"""
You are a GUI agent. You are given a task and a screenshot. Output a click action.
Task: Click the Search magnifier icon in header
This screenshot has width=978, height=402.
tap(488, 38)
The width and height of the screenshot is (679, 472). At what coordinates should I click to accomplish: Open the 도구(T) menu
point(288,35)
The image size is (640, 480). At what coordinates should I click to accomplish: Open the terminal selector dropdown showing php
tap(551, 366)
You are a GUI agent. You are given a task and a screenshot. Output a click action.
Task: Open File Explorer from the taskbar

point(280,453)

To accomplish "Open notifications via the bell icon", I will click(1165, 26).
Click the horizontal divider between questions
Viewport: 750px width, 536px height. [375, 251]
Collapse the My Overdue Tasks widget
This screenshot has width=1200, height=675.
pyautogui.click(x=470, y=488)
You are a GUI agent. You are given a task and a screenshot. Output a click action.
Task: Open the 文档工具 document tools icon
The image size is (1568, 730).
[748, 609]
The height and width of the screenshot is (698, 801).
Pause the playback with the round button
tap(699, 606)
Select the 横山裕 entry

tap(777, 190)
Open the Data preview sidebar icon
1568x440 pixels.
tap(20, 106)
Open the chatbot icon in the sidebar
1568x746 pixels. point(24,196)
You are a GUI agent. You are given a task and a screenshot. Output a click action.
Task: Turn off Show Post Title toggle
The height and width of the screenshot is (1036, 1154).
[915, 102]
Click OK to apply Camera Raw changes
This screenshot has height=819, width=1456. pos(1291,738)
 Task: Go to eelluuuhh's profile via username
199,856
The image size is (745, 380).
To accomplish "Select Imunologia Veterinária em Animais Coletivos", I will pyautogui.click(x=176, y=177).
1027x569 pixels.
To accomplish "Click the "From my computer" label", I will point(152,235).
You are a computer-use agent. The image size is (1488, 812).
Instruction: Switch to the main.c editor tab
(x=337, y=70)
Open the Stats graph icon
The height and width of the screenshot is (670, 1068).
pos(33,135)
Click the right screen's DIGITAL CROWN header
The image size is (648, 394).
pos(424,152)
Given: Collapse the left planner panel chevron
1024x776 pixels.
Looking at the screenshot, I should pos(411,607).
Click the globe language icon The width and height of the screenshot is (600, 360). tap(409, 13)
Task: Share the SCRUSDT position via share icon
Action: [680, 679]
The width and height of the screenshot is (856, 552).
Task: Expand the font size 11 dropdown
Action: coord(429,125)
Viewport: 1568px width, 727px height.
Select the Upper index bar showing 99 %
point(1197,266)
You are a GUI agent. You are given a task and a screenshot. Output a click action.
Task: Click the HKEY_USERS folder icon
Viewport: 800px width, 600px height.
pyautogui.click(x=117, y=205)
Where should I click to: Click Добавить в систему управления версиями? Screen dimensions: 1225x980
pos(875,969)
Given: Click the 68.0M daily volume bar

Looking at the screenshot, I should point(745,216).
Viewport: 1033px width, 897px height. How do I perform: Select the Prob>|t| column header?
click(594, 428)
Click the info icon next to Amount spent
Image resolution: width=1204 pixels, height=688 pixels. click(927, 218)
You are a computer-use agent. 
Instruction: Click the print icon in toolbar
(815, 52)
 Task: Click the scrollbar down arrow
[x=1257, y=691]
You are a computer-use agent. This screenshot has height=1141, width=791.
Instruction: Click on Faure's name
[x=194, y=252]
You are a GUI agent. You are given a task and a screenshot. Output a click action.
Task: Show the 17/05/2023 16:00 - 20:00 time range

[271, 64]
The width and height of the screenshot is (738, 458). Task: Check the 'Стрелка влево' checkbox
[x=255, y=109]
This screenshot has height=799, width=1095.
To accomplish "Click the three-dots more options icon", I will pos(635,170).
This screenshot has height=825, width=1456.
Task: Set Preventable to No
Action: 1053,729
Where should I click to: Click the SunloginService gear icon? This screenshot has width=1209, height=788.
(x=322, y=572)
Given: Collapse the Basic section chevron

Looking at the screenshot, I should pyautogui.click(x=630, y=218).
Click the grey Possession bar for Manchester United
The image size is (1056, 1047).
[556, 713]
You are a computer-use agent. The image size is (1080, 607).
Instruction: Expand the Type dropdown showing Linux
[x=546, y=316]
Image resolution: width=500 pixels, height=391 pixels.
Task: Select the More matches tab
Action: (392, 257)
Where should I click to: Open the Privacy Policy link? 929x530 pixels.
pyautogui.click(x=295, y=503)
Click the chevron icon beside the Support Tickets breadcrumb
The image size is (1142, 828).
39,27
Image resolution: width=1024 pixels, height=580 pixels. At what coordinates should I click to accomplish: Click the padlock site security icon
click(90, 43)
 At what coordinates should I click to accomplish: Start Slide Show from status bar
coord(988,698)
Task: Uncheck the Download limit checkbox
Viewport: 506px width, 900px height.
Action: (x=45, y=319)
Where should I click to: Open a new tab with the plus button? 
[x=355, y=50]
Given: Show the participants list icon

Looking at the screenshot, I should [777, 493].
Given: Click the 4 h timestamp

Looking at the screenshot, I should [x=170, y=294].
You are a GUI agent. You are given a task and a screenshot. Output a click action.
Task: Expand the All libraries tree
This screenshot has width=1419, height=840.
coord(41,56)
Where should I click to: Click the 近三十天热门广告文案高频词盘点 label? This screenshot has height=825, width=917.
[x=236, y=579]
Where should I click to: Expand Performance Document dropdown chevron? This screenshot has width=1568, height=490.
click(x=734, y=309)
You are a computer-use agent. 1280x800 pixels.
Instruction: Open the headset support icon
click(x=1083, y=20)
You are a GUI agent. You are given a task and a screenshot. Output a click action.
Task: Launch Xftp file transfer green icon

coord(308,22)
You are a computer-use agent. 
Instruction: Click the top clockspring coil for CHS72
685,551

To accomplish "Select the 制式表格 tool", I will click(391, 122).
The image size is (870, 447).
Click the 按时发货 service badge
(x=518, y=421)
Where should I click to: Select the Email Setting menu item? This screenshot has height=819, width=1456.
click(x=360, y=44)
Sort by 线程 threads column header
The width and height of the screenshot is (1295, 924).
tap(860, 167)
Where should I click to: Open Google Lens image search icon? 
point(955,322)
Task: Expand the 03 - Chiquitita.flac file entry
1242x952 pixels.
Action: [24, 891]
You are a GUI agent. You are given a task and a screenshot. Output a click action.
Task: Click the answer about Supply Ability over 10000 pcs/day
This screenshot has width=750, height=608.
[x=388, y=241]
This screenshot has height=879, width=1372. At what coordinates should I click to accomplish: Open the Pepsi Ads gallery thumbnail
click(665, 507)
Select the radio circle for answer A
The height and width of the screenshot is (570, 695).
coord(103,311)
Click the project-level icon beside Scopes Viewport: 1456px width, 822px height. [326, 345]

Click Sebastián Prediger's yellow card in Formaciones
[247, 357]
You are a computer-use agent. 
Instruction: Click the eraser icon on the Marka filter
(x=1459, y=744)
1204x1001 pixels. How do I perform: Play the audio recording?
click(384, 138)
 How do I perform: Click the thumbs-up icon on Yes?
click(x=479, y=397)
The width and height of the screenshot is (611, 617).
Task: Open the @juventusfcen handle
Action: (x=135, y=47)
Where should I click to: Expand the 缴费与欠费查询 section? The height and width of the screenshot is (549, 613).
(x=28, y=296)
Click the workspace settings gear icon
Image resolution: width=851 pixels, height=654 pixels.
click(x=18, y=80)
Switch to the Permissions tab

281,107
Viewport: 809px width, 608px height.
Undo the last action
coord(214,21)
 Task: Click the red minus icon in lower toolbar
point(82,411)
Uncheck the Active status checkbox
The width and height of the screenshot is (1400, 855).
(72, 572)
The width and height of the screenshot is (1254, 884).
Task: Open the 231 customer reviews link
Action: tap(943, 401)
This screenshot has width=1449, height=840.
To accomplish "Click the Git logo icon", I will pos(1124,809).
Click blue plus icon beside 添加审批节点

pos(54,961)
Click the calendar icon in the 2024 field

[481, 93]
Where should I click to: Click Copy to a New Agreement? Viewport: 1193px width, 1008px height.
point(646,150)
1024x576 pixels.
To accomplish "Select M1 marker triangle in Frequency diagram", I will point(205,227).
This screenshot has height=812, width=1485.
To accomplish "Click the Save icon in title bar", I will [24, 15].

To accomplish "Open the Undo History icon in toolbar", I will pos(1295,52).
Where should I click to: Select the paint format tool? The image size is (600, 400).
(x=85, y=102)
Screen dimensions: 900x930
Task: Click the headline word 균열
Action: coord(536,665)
"""
Geef de regels vanaf de regel met "This screenshot has height=799, width=1095." tot en met de regel met "Action: 1053,729" letterlijk terug.

This screenshot has height=799, width=1095.
To accomplish "Click the three-dots more options icon", I will pos(635,170).
This screenshot has height=825, width=1456.
Task: Set Preventable to No
Action: 1053,729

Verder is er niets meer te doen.